#### EXERCISE INSTRUCTIONS:
From the line containing "Task: Click the orange Thử việc heart icon" to the final line of the entries, copy each line exactly. Pictures stay out.

-------- RECORDS PROVIDED --------

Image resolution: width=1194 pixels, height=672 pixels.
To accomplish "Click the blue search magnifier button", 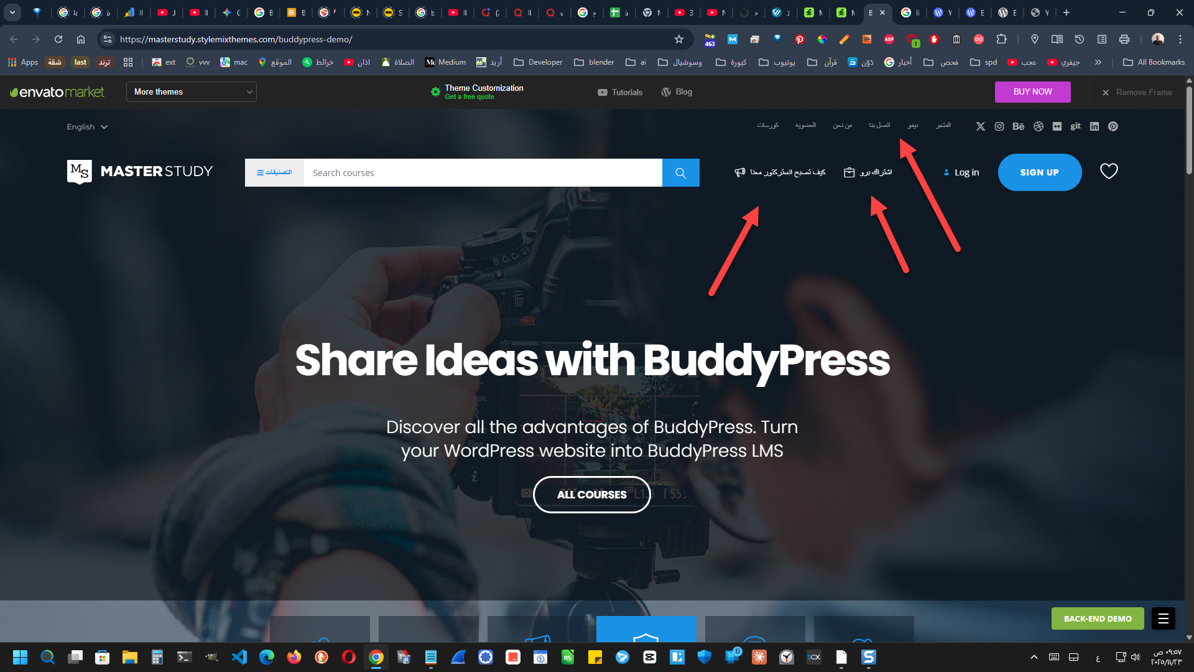I will [x=680, y=172].
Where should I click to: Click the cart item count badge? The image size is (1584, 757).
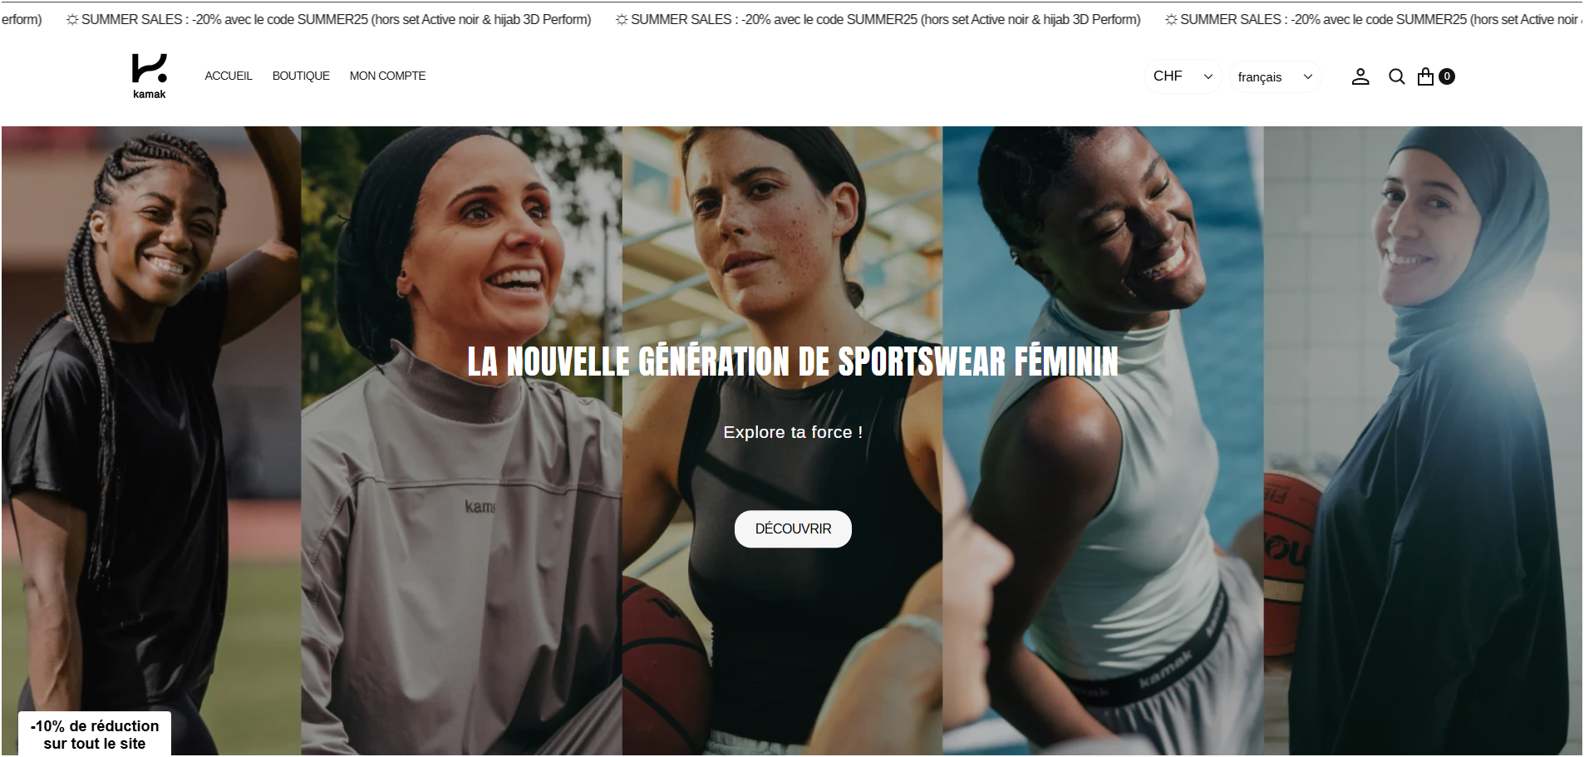(1447, 76)
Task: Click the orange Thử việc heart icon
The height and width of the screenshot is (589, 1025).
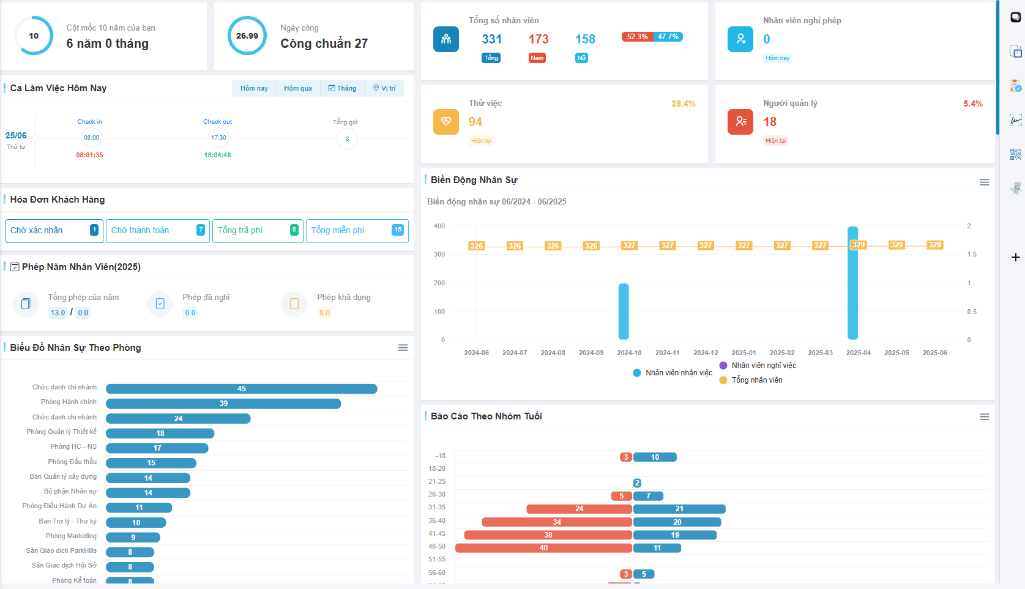Action: click(446, 122)
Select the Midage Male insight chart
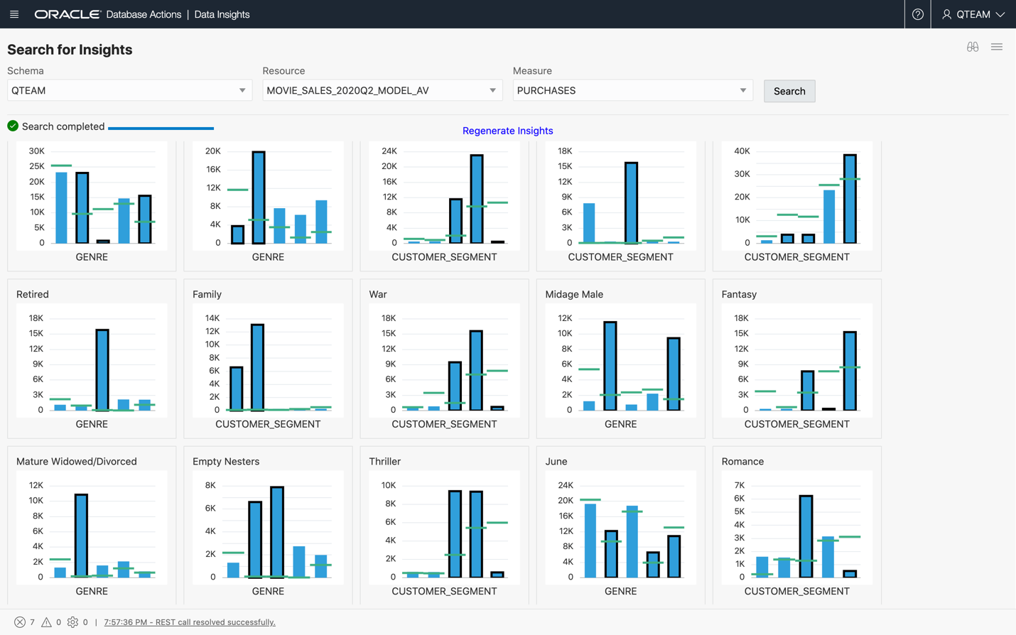This screenshot has width=1016, height=635. point(620,359)
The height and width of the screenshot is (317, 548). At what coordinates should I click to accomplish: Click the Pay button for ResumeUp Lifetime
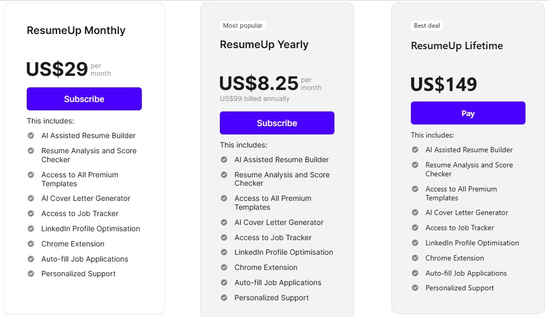point(468,113)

--------

#### EXERCISE RESULT:
Task: Click the orange Thử việc heart icon
The height and width of the screenshot is (589, 1025).
Action: click(446, 122)
Select the Midage Male insight chart
This screenshot has width=1016, height=635. point(620,359)
The height and width of the screenshot is (317, 548). At what coordinates should I click to accomplish: Click the Pay button for ResumeUp Lifetime
point(468,113)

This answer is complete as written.